Dampak Berlapis: Ekonomi, Lingkungan, Sosial
Masalah food loss and waste (FLW) bukan sekadar urusan dapur. Ia berdampak luas pada tiga dimensi utama: ekonomi, lingkungan, dan sosial.
Secara ekonomi, setiap makanan yang terbuang berarti pemborosan sumber daya nasional. “Ada modal, tenaga, air, dan energi yang terbuang sia-sia untuk memproduksi makanan yang akhirnya tidak dimakan,” kata Yanuardi.
Dari sisi lingkungan, sampah makanan di tempat pembuangan akhir (TPA) menghasilkan gas metana (CH₄), yang 25 kali lebih kuat daripada karbon dioksida (CO₂) dalam memerangkap panas bumi. Akibatnya, timbunan makanan di TPA mempercepat laju perubahan iklim.
Sementara itu, dari dimensi sosial, ketimpangan pangan makin mencolok. “Di satu sisi makanan berlimpah dan terbuang, di sisi lain jutaan warga masih kekurangan gizi.
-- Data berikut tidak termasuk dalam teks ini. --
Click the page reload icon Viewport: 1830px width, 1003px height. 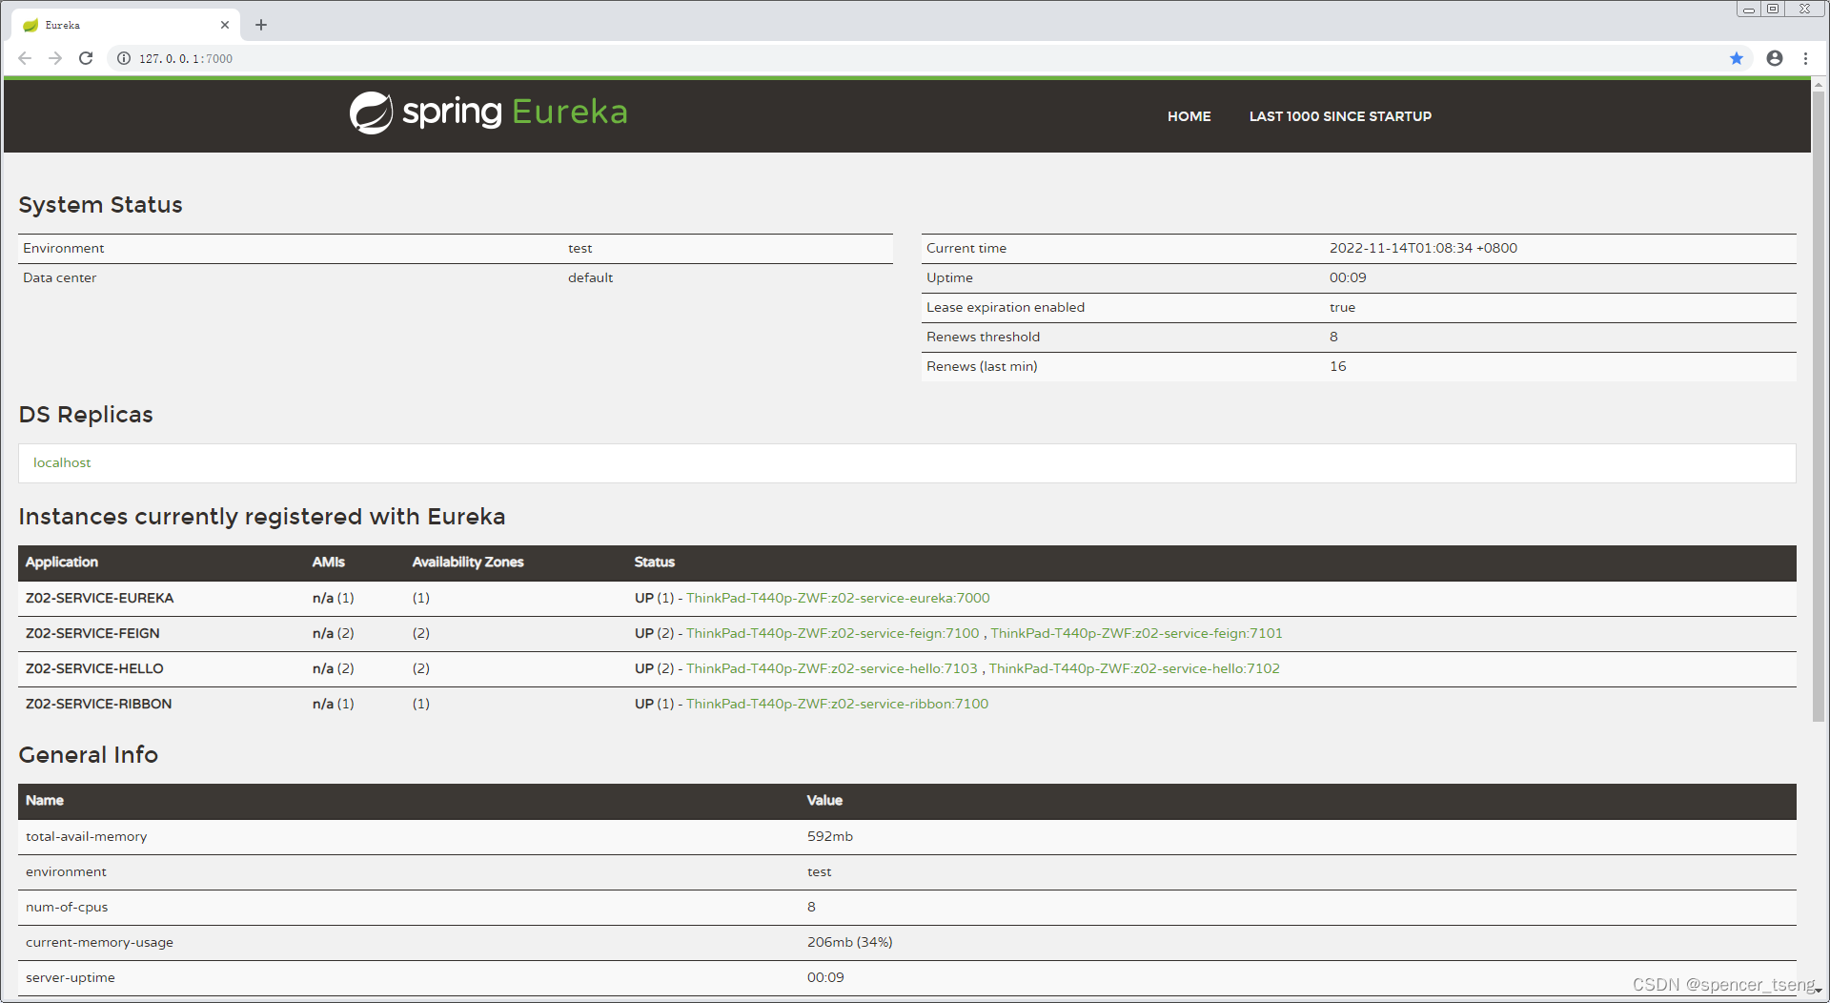86,58
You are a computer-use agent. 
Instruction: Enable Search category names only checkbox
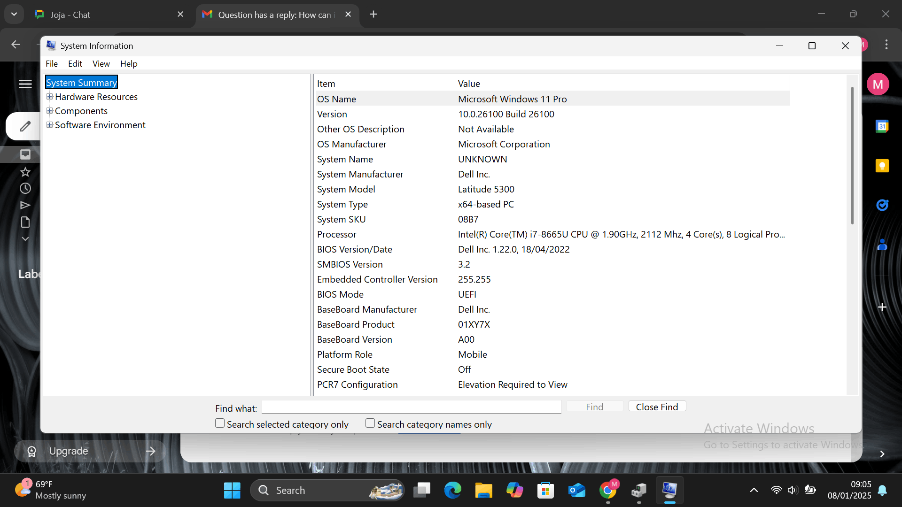coord(370,423)
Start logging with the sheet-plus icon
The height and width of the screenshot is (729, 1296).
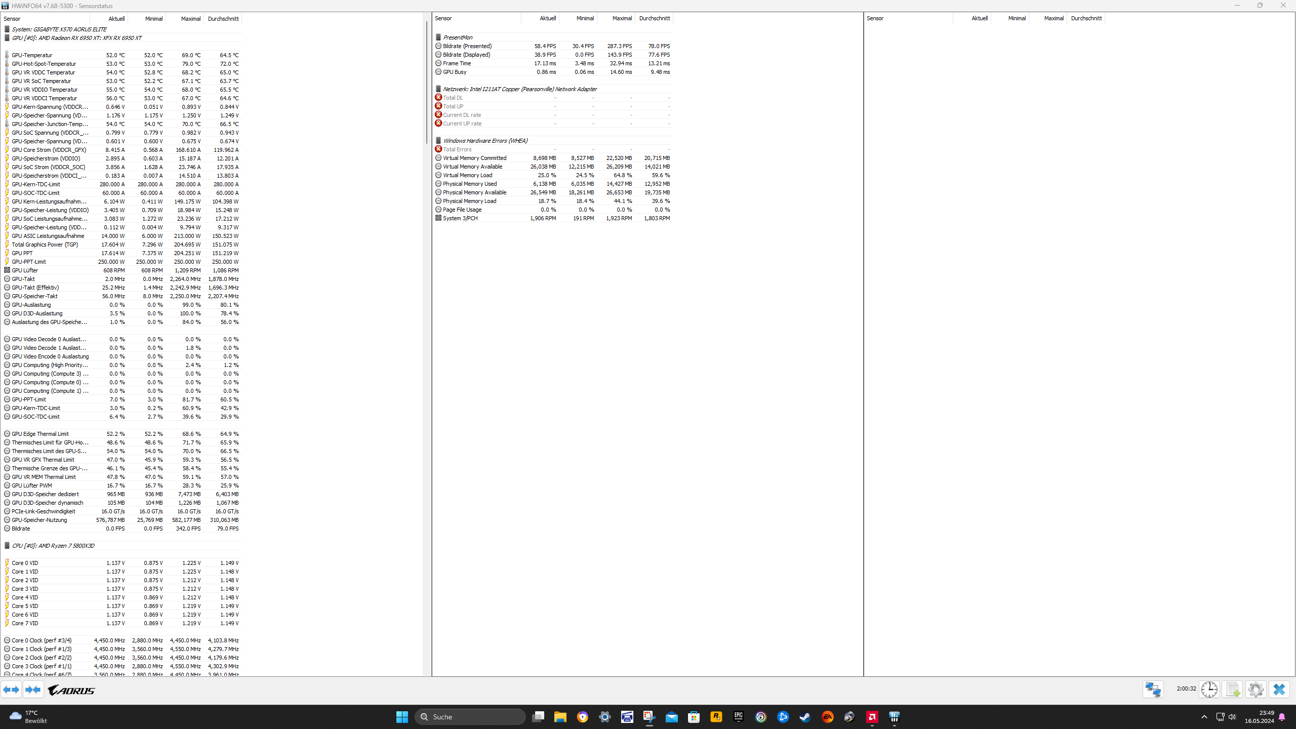pyautogui.click(x=1233, y=690)
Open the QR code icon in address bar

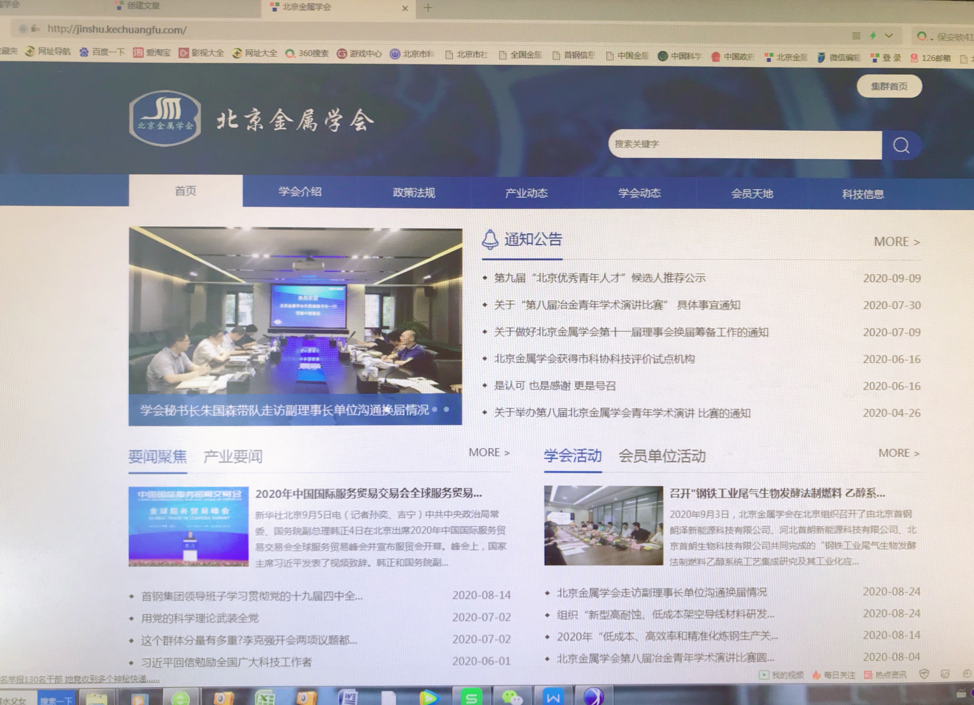(856, 36)

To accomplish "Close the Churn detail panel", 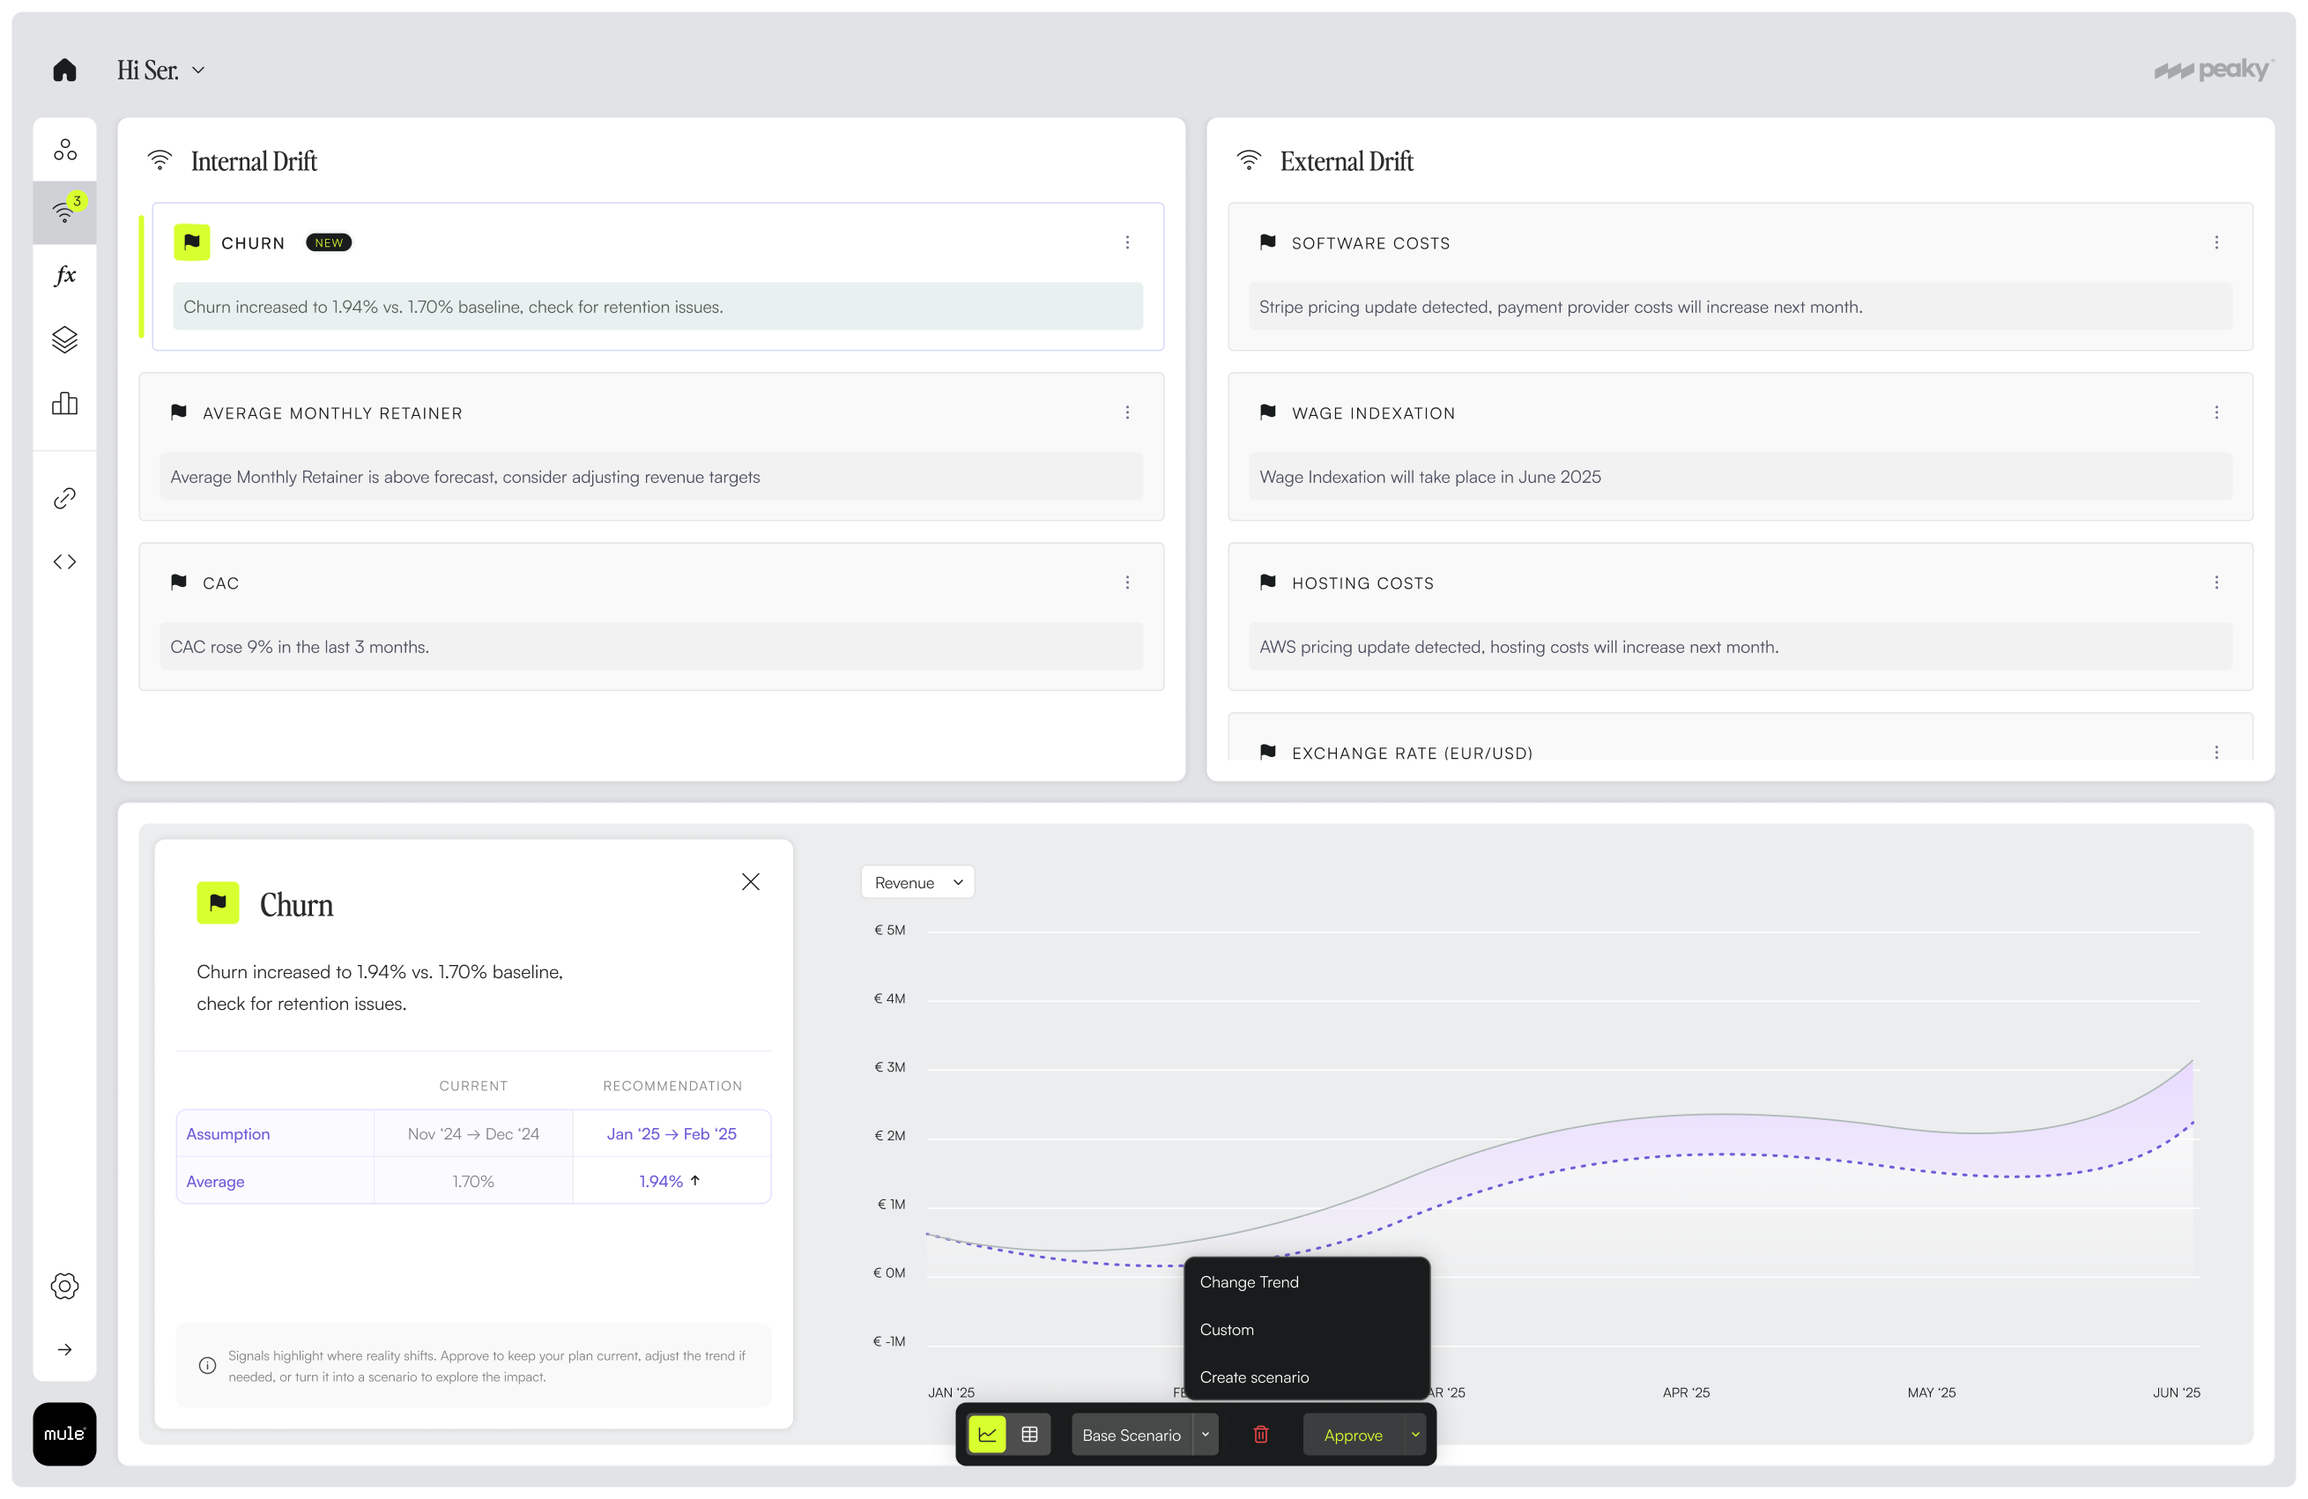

Ini bentuk ketidakadilan pangan,” katanya.
Ekonomi Sirkular Pangan
Untuk menghindari krisis baru, Yanuardi mendorong pemerintah menerapkan prinsip ekonomi sirkular pangan (food circularity). Pendekatan ini menjaga agar bahan pangan dan nutrisi tetap berputar dalam sistem, meniru siklus alam yang minim limbah.
Tiga langkah utama meliputi:
Pencegahan (prevention) – merencanakan menu, mengatur stok, dan mengedukasi masyarakat agar tidak berlebihan.
Pemanfaatan ulang (redistribute & repurpose) – menyalurkan makanan layak konsumsi ke food bank atau program donasi.
Pengolahan ulang (recycle & regenerate) – mengubah sisa makanan menjadi kompos, pakan ternak, atau biogas.
Dengan sistem ini, Indonesia tidak hanya menekan kerugian finansial dan dampak lingkungan, tetapi juga menciptakan peluang ekonomi hijau dan memperkuat keadilan pangan nasional.